At the same time he photographed the landscapes and rural dwellers of the Greek countryside, endowing future generations with valuable historical evidence about features of the land and people’s daily life. His love of the Greek landscape and monuments -ancient and Byzantine- ensured him a permanent collaboration with the Ministry of Tourism. His photographs illustrated archaeological publications and, during the 1950’s, were published in tourism brochures and guides.

Of great interest, for both its artistic excellence as well as its documentary value, is his series of photographs of Mount Athos, which he visited in 1962. Tombazis systematically recorded the architecture of the monasteries, the art treasures and daily life of the monks in the Athos community. Some of the Mount Athos photographs were exhibited in 1962 at the British Council, entitled "Nikolaos Tombazis: An exhibition of Photographs of Mount Athos". 
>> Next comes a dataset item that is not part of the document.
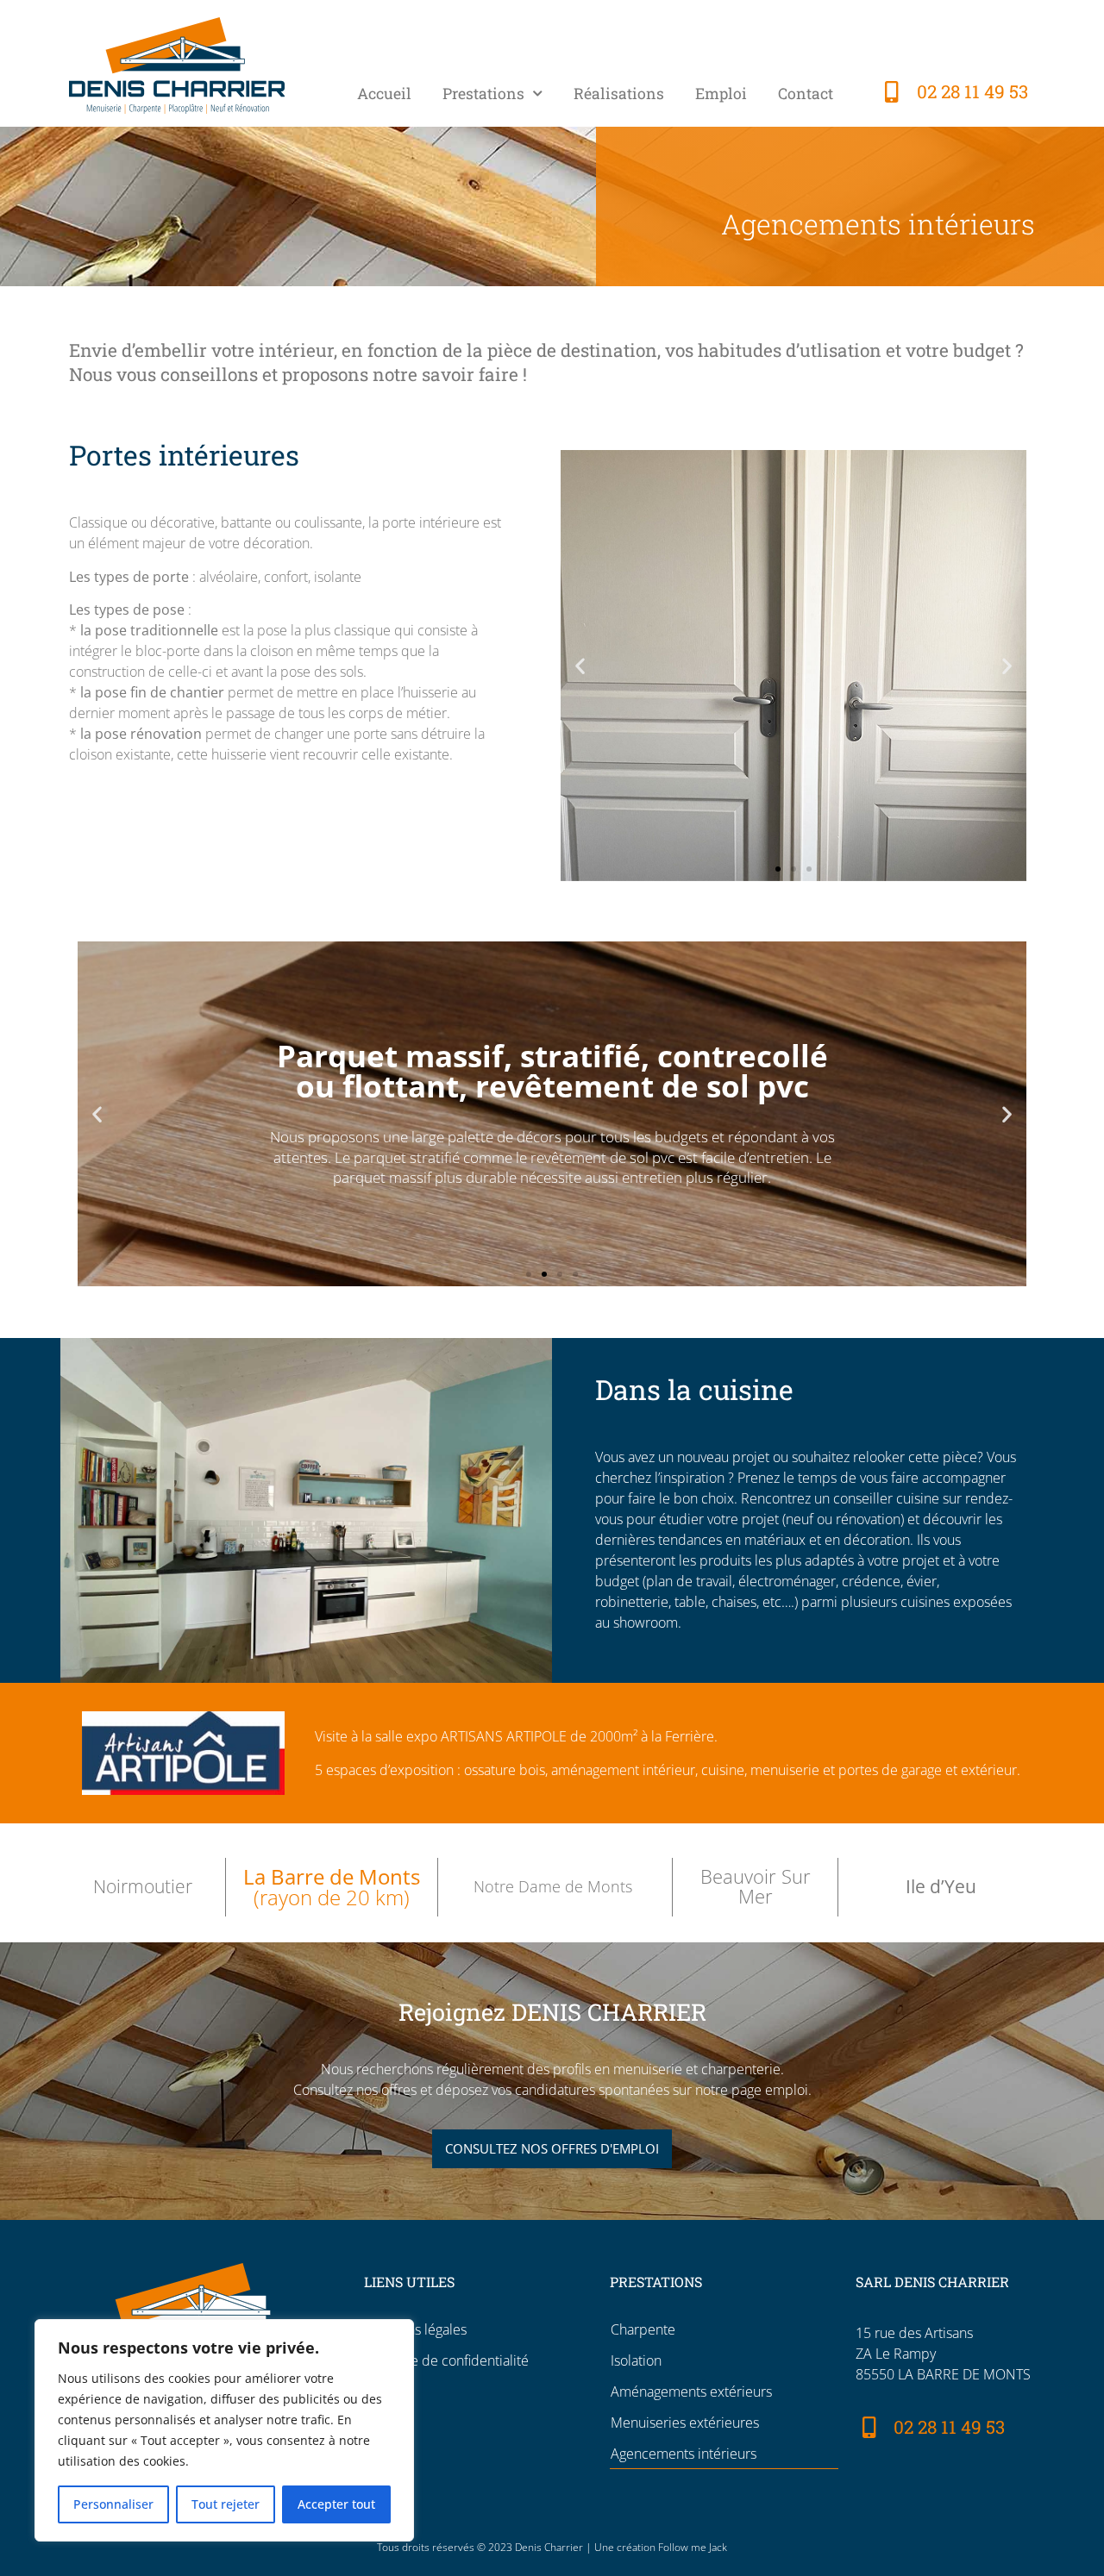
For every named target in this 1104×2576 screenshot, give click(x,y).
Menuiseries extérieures (685, 2422)
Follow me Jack (692, 2547)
The archive, which numbers approximately 30,000 negatives and a great many original exhibition prints, is fully organised in handcrafted albums and attractive boxes and reflects the affection and artistic temperament of a cosmopolitan, and -why not- aristocratic photographer. Nikolaos Tombazis was awarded the distinction of becoming a member of the Fédération de l’Art Photographique of Switzerland. In 1997, his descendants donated his archive to the Benaki Museum’s Photographic Archives.